Cait watched as Spud reluctantly turned his attention back to the breach. She also turned to look at it, noting that the hole was perhaps a meter long, the steel twisted outward in several directions. It was a nasty-looking gap, but more troubling was the location: it was in the corner of the wall, with a bulky conduit beneath, so it was going to be an awkward job.
“We need to get the bender in there,” Cait said. “We’ll use the arc welder where we can, but otherwise we’re going to have to patch it with nano-webbing until we can fit more plating from the outside.”
“No chance,” Spud said. He glanced back at the corpses before continuing. “You won’t get the trolley close enough. Not a hope in Hades.”
“So we take the bender off and lift it against that conduit.”
“Are you crazy? That thing weighs a ton. We’ll never lift it.”
“Two people can carry it. We’ll do it together.”
Spud grunted. “These old bones aren’t—” He stopped and cried out as something moved just outside the breach, momentarily blocking out the light.
A figure of some kind,
she thought.
Even Cait staggered back in surprise. “What—?”
“It’s
them!
”
Cait moved, attempting to catch sight of the figure again, but it had disappeared. Spud was already heading toward the bulkhead.
“What are you doing?” she snapped.
“What do you think? I’m not hanging around here.” He gestured wildly as he cranked the handle. “Don’t you see the dead people? The creature outside? What do you think this all
means?
”
“Calm down.”
“I’ll tell you what it means. Just like I—”
There was a noise from the other end of the segment. They turned to see shadows moving and heard the sound of heavy footsteps approaching. Spud yelled incoherently and dropped to the floor, moving as if in slow motion in his EVA suit, and scrambled under the narrow gap he had opened in the bulkhead, banging and scraping his way through in his panic.
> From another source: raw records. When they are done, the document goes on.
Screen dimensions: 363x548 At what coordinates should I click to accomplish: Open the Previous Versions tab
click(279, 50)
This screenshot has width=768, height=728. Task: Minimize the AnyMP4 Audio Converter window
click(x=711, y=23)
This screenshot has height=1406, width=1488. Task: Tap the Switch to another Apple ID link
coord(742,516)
“Spud!” Cait yelled, but it was too late. Spud’s feet disappeared, and then he was gone. She took two steps toward the bulkhead, intending to chase after him, but stopped when she heard the footsteps coming closer.
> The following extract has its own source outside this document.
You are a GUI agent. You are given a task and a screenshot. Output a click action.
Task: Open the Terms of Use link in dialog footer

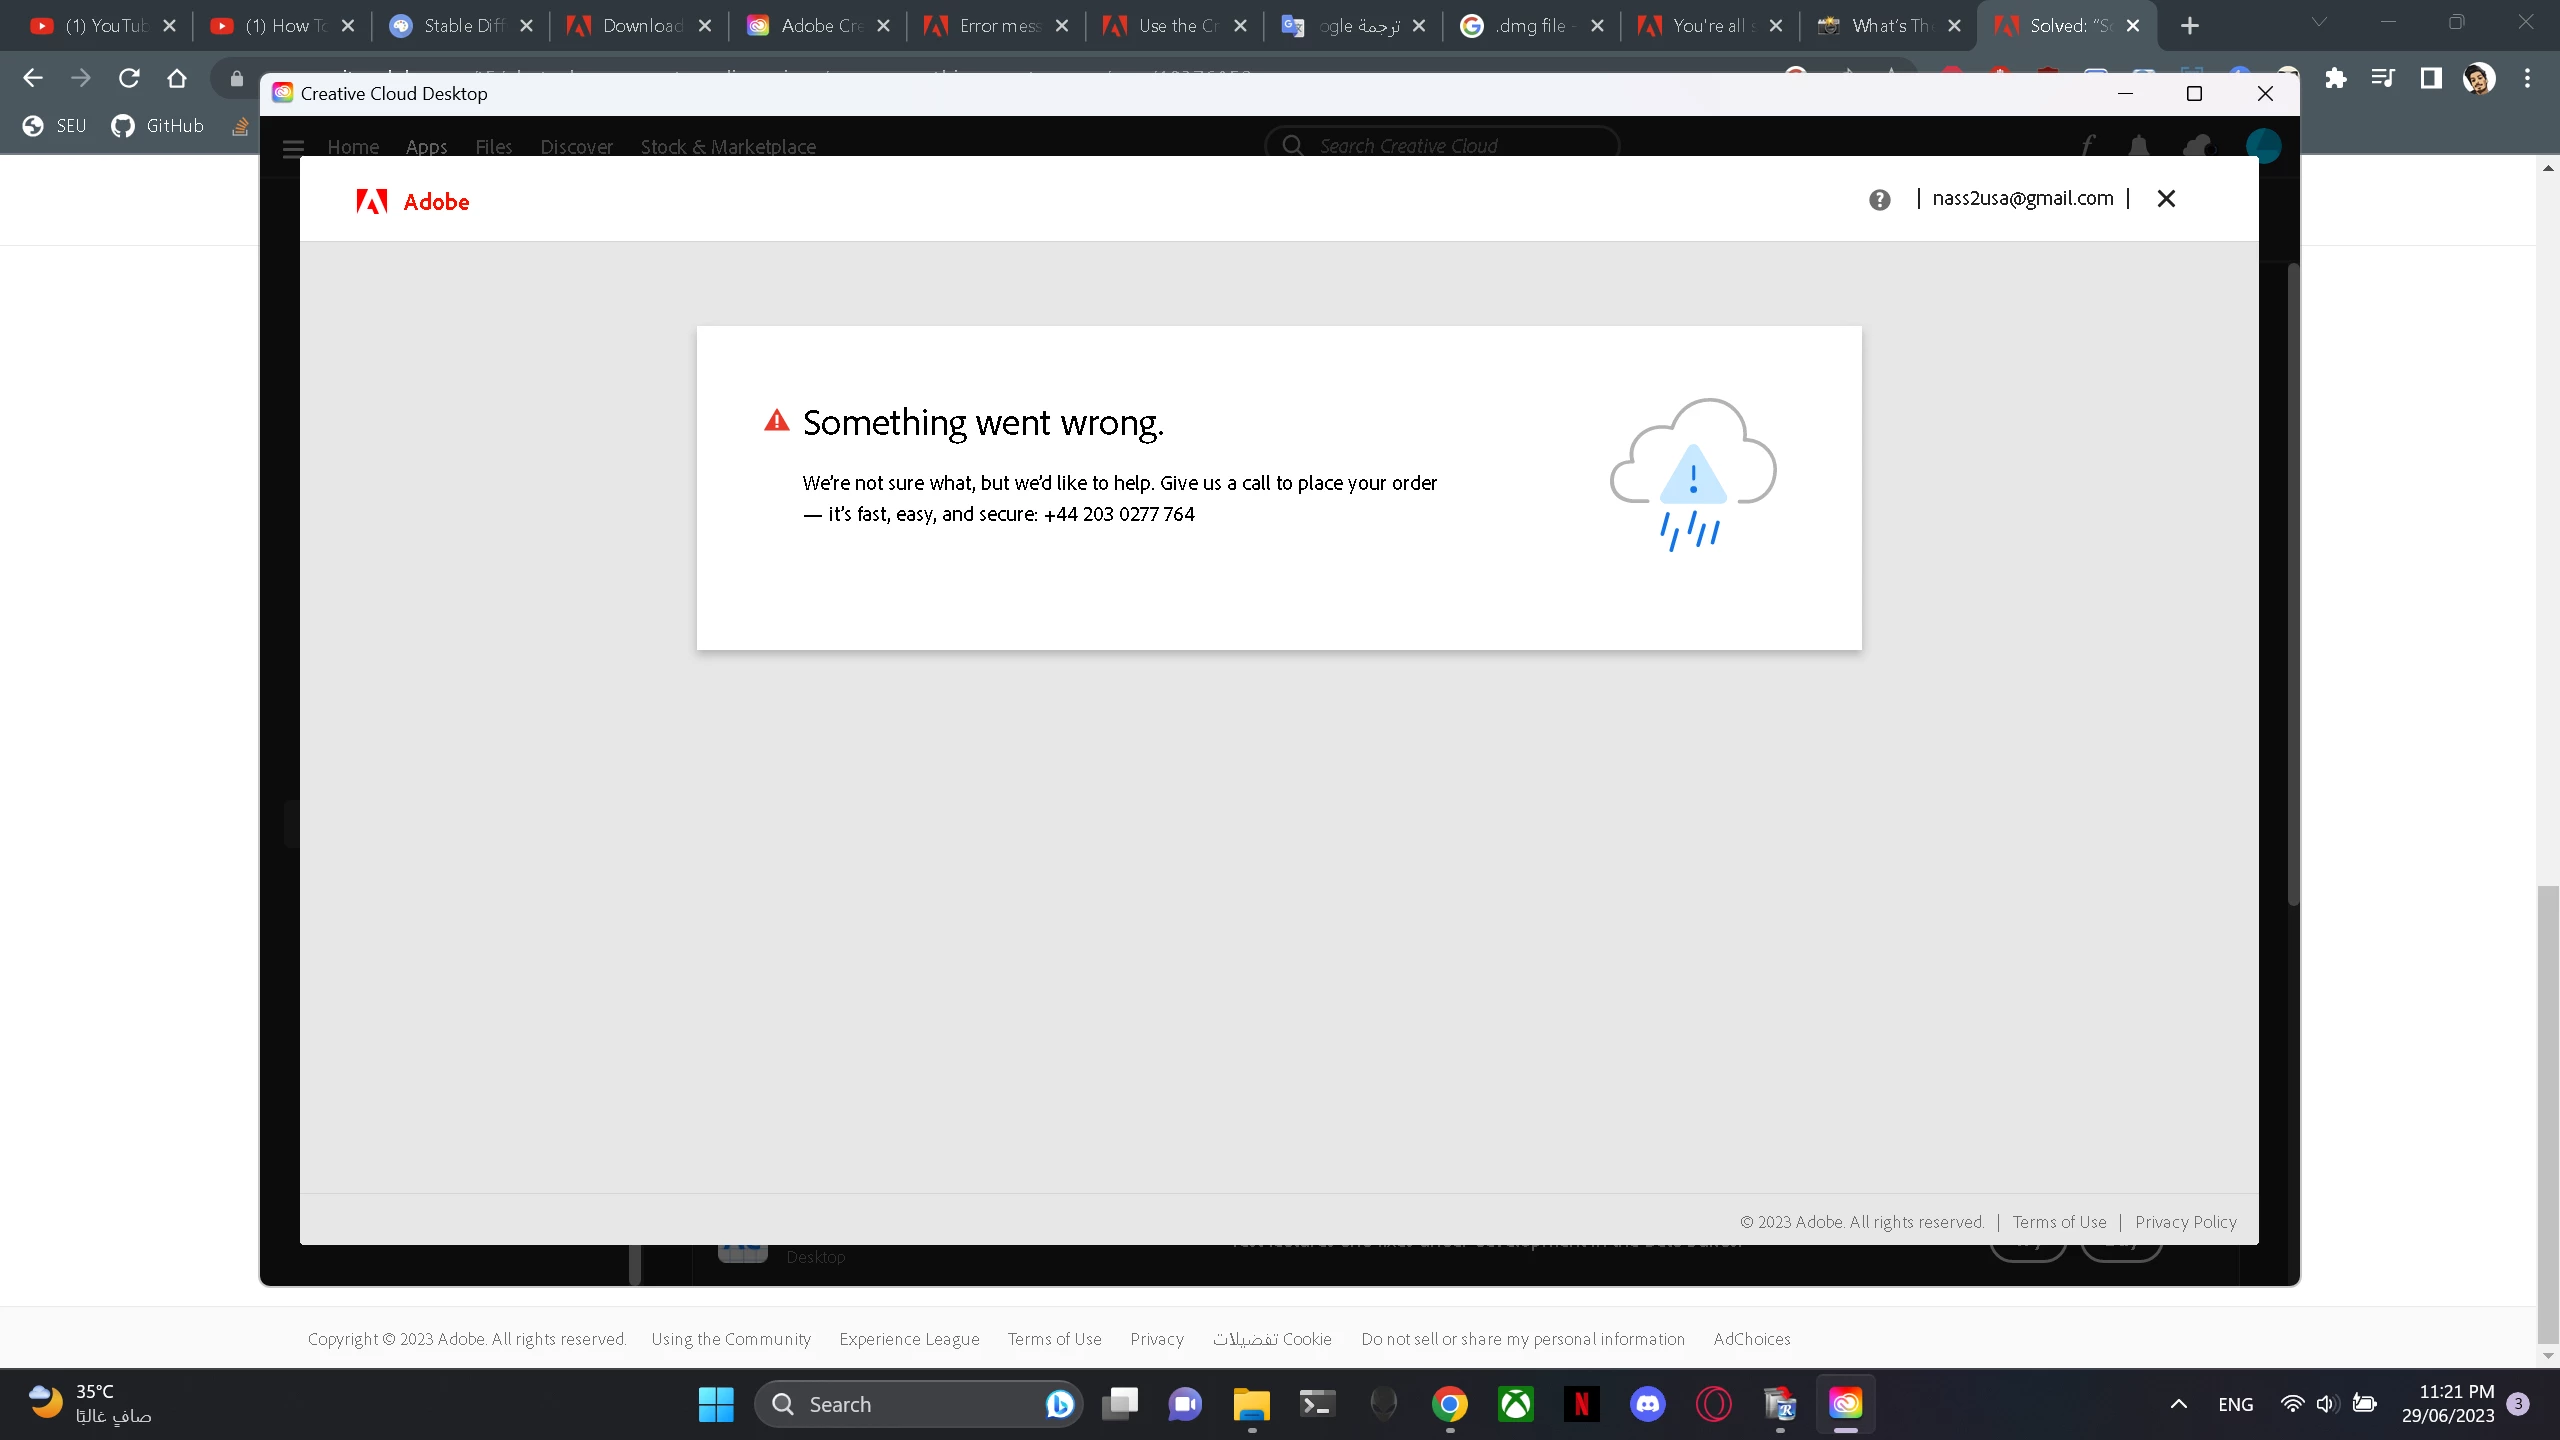(x=2059, y=1222)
She peered into the gloom, but whatever was making the noise was still out of sight around the curve of the epidermis structure. She wondered briefly if perhaps Spud had taken the prudent action; she wasn’t a soldier, after all. If one of the Argoni was wandering around the epidermis, she should probably try to avoid it.
Still, she knew that she’d come here to do a job. An
important
job, one that she didn’t want to give up on unless absolutely necessary.
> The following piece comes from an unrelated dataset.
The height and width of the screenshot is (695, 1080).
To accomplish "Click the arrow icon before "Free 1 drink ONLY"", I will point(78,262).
“Hello?” she called. “Is someone there?”
No response.
She made up her mind.
Taking three quick strides, she made it across to the bulkhead and turned the crank, lowering it to the floor again. She had to make sure that when Spud activated the door at the far end, the outside atmosphere didn’t leak into the Ag-rooms.
In a few seconds, the bulkhead door hit home.
She went back to the trolley and grabbed the biggest wrench she could find.
Then she stood, panting, and waited for whatever it was to show itself.